▶ Work to complete
Once the line containing "Viewport: 1390px width, 868px height." is found in the entries below, restate it and each following line word for word, stopping after the line containing "Task: Open the Splash Image section".

*** Opening of Provided entries ***

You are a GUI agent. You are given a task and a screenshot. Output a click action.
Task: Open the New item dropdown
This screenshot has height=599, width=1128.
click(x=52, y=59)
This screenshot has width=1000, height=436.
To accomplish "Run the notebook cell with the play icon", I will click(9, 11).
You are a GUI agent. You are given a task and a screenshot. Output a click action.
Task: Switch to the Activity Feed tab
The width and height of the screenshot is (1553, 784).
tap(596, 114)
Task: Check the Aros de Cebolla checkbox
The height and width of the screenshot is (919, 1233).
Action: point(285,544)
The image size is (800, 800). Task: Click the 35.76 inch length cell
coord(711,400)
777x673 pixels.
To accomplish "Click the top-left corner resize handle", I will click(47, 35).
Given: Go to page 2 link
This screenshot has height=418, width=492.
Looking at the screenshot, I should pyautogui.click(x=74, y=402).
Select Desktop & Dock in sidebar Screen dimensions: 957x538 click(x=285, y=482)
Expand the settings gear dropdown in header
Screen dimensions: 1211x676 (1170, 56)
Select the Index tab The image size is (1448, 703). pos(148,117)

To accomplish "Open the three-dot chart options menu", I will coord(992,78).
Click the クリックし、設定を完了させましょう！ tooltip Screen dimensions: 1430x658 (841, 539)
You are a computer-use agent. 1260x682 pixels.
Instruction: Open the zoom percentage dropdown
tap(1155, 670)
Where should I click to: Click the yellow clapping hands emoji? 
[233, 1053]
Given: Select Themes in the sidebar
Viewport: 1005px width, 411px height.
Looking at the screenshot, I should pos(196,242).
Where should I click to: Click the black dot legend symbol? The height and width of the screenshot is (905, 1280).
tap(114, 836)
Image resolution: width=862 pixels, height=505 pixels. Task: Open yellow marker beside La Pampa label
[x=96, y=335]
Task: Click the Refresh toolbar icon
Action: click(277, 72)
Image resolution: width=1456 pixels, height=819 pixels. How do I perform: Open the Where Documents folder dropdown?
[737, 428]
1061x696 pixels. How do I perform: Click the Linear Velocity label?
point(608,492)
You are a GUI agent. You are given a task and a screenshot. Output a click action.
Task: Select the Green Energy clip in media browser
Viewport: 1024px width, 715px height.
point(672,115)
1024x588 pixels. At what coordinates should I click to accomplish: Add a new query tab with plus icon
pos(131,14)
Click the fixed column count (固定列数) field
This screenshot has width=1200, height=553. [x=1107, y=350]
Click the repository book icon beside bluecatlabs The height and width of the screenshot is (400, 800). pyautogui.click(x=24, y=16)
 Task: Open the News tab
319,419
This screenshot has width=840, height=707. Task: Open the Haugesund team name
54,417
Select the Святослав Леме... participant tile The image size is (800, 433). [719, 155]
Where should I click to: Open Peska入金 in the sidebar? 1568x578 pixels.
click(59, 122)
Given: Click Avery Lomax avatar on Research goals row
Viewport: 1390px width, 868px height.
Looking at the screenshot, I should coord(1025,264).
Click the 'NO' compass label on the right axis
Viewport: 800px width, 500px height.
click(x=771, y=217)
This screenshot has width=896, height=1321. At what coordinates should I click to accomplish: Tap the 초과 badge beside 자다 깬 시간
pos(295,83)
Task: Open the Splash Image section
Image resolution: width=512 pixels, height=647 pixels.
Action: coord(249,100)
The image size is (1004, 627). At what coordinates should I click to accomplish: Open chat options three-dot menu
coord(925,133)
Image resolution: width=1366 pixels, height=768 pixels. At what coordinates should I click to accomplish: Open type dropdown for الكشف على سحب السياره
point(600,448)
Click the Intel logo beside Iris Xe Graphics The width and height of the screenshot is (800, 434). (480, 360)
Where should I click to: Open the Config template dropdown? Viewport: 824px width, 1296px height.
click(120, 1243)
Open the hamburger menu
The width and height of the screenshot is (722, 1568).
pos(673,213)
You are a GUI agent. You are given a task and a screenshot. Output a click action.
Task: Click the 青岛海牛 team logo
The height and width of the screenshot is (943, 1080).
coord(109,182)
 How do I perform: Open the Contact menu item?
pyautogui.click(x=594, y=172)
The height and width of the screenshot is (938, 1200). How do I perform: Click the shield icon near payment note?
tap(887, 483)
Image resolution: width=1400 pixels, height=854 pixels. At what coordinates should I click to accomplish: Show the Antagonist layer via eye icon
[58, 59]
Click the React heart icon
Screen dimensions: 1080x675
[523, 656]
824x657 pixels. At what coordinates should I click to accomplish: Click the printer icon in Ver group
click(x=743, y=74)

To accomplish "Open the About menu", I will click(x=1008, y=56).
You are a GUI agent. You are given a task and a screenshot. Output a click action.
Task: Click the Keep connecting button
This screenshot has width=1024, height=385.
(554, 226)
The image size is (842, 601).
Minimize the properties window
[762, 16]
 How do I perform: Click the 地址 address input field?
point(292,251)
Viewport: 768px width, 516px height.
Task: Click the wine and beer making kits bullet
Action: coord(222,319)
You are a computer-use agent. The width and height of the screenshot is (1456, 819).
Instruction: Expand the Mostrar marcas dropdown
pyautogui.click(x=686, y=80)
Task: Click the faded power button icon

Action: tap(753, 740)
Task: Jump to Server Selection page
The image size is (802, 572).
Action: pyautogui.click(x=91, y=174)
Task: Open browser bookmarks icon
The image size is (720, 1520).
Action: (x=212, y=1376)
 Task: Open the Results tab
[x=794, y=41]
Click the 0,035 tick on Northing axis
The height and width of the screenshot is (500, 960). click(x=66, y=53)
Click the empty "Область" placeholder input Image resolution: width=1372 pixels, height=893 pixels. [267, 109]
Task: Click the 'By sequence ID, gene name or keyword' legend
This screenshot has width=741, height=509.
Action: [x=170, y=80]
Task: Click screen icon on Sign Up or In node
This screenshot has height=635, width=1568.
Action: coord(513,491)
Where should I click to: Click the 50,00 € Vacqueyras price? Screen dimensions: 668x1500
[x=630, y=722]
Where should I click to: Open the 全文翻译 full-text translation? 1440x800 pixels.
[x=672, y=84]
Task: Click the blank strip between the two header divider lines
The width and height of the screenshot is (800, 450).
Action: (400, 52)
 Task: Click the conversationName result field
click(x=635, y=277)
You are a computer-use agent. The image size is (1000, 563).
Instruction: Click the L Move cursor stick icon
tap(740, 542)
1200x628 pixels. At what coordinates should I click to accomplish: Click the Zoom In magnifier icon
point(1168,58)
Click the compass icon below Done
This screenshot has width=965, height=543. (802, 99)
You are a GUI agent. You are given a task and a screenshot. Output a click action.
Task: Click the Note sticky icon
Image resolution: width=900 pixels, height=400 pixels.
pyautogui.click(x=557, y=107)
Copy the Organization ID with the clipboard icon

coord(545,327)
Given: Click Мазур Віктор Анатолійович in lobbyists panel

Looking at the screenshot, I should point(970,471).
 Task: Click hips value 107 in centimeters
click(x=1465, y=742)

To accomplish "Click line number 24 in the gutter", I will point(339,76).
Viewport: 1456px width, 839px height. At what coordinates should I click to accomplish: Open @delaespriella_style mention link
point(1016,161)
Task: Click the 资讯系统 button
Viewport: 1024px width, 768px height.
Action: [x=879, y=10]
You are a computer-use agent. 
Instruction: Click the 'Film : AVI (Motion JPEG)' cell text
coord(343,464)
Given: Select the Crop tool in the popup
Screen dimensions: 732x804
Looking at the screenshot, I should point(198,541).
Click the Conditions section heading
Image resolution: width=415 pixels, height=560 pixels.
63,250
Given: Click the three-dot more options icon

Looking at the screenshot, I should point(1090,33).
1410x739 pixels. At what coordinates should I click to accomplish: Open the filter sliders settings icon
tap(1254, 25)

*** Close of Provided entries ***

▶ Expected output
Viewport: 1390px width, 868px height.
Looking at the screenshot, I should coord(1025,264).
Click the 'NO' compass label on the right axis
Viewport: 800px width, 500px height.
click(x=771, y=217)
This screenshot has width=896, height=1321. At what coordinates should I click to accomplish: Tap the 초과 badge beside 자다 깬 시간
pos(295,83)
Task: Open the Splash Image section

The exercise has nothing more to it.